# Jambalaya Fatty



## uncle eddie (Feb 25, 2017)

Fat Tuesday is ... well ... on Tuesday and I felt like cooking some jambalaya because it was really cold today.  So I thought, why not make a jambalaya fatty?!

Of course it has the bacon weave, a pound of Jimmy Dean hot sausage, and cheese.  I actually decided to go with mozzarella cheese to allow the jambalaya flavor to come through.

Lots of prep for this fatty...I mean a lot!

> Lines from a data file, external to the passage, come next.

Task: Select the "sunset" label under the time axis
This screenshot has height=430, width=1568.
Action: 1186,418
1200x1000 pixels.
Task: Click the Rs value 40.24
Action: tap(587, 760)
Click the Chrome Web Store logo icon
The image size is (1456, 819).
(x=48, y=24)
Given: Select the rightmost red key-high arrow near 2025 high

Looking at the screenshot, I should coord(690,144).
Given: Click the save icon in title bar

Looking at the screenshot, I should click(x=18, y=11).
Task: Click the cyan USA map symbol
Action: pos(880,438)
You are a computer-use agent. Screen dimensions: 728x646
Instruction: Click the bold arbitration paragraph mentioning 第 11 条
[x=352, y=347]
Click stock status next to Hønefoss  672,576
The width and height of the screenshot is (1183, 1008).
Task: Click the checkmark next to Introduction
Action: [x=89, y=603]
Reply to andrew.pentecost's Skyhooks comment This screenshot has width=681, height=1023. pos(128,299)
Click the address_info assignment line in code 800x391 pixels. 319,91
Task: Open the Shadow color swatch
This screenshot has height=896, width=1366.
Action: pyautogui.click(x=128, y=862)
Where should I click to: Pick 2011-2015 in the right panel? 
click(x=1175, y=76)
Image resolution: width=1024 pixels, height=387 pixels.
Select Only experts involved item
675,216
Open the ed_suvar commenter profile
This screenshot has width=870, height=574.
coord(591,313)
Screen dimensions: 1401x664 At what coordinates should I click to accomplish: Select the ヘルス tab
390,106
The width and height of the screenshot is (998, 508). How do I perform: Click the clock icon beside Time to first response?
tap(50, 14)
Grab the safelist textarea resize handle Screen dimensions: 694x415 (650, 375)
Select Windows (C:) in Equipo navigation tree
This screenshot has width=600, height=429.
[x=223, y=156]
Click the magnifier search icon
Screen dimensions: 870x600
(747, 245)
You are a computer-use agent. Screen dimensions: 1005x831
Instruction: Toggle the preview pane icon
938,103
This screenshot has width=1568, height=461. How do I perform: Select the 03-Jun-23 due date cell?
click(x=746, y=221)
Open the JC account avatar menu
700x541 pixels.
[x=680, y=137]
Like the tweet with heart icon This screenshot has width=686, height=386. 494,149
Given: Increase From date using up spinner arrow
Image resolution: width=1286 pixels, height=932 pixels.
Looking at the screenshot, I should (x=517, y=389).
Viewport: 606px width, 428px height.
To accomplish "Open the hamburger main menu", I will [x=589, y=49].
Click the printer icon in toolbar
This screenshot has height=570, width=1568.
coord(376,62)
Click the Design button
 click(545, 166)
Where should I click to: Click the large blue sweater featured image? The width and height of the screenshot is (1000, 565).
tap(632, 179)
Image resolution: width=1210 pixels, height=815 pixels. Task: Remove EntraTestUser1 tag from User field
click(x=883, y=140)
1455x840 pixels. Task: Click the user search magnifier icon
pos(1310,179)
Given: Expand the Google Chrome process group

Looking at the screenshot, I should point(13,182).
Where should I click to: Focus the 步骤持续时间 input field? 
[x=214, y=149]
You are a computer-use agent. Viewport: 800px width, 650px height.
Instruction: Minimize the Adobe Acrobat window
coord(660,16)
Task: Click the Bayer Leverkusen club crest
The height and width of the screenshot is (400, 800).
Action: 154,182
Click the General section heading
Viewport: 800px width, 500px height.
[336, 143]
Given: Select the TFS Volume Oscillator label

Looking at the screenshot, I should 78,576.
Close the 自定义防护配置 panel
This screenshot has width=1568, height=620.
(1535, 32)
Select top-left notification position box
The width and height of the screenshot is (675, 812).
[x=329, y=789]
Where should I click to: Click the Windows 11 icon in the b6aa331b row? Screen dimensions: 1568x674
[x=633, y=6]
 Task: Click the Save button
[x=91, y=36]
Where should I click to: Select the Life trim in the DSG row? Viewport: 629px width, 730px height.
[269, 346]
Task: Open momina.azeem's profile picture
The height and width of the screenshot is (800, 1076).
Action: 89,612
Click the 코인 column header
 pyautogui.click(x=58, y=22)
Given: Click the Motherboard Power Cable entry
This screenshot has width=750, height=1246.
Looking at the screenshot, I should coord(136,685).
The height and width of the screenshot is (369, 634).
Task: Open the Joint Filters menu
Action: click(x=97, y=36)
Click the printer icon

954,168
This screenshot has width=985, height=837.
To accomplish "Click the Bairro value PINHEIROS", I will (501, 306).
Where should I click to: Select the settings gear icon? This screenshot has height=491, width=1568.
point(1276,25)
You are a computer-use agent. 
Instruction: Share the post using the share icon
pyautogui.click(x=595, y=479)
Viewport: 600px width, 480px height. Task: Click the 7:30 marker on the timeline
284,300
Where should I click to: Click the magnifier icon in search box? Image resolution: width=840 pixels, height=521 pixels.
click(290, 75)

about 1/2 cup of instant rice (makes a cup when cooked) with onions, red peppers, and celery.  I also put the Cajun seasoning in the water to give the rice that true jambalaya flavor.  It looked like dirty rice when done and tasted like - well - jambalaya.
4-6 oz. of extra small shrimp, pre-cooked, deveined and peeled.  Cooked them again anyway because they still made a ton of liquid.  Don't want that inside of my fatty.  I also added more Cajun seasoning to this as well.
I used about 4-6 oz. of diced chicken breast
1 link of Aidelle's andouille sausage diced
1/2 Roma tomato...seeds removed, diced
Here is everything prior to assembly:













IMG_1754.jpg



__ uncle eddie
__ Feb 25, 2017






Time to assemble this puppy...













IMG_1755.jpg



__ uncle eddie
__ Feb 25, 2017






Heading to the smoker...smoker temp varied between 255F and 275F













IMG_1756.jpg



__ uncle eddie
__ Feb 25, 2017






Internal temp of 165F in 1 hour 50 minutes ... done!













IMG_1759 (1).jpg



__ uncle eddie
__ Feb 25, 2017






Oh my...was it ever good.  Will do this again for sure!













IMG_1760.jpg



__ uncle eddie
__ Feb 25, 2017






This made 7 servings maybe 1.25-inches wide.  357 calories per slice!  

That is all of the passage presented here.